Ezekiel, Solomon (DNB00)
|←Ezekiel, Abraham Ezekiel||Dictionary of National Biography, 1885-1900, Volume 18
EZEKIEL, SOLOMON (1781–1867), Jewish writer, son of Abraham Ezekiel Ezekiel [q. v.], was born at Newton Abbot, Devonshire, on 7 June 1781, and settled at Penzance as a plumber. In January 1820 he published a letter to Sir Rose Price, bart., chairman of a branch of the Society for Promoting Christianity among the Jews, who had asked for a conference with the large and wealthy Hebrew community at Penzance.
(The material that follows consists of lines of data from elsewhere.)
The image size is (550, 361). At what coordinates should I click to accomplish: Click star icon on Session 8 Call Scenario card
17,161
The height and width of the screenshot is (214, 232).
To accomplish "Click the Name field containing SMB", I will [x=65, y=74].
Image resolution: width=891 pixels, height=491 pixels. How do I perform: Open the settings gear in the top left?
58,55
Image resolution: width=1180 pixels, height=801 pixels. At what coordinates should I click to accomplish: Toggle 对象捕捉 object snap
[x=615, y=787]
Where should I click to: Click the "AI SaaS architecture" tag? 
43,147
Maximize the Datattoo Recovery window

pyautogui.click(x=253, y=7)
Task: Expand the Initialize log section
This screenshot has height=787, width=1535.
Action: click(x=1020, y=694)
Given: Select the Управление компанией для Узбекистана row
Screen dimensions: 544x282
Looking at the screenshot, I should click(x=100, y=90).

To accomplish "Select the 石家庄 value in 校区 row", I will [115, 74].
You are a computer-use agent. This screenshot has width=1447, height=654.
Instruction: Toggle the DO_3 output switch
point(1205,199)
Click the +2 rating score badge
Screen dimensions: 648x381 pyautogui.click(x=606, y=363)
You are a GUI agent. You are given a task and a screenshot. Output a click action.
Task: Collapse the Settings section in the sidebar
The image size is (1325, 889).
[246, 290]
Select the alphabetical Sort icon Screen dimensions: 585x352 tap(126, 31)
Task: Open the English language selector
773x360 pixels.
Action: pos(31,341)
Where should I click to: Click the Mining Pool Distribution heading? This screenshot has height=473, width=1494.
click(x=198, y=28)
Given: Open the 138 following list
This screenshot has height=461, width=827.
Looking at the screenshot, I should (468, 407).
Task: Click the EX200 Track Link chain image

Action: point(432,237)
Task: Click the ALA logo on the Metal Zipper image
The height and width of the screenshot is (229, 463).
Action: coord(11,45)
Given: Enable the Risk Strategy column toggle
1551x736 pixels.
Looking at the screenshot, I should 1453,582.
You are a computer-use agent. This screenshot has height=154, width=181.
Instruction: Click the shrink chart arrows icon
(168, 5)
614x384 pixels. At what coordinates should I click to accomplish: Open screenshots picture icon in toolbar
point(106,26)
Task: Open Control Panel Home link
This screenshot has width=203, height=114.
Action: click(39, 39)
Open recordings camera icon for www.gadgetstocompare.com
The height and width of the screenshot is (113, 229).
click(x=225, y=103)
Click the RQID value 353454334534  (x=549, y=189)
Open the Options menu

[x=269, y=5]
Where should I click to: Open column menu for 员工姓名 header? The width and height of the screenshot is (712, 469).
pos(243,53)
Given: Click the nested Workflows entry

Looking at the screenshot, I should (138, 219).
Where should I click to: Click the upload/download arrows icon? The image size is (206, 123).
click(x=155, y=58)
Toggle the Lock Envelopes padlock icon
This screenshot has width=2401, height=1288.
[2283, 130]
In consequence of Ezekiel's letter Sir Rose Price made further reaearches, and came to the conclusion that the Jews were not yet prepared to adopt the christian faith, Ezekiel, who was a rigid observer of the rites and ceremonies of the Jewish religion, died at Penzance on 9 March 1867.
He wrote : 1. A translation from the Hebrew of a pamphlet by the Rev. Hart Symons, containing censures of the authorised version of the holy scriptures. A reply to this, by John Rogers, canon of Exeter, was published in 1822. 2. 'The Life of Abraham' and 'The Life of Isaac,' Penzance, 1844-5, 12mo, being a series of lectures on the lives of the patriarchs, delivered before the Penzance Hebrew Society for Promoting the Diffusion of Religious Knowledge. 3, 'Lecture on the Hebrew Festivals,' Penzance, 1847, 12mo, delivered at the Penzance Literary Institute.[Jewish Chronicle, 22 March 1867, p. 6; Boase and Courtney's Bibl. Cornubiensis, pp. 145. 1178; Cat. of Printed Books in Brit. Mus.; Jacobs and Wolf's Bibl. Anglo-Judaica, No. 971.]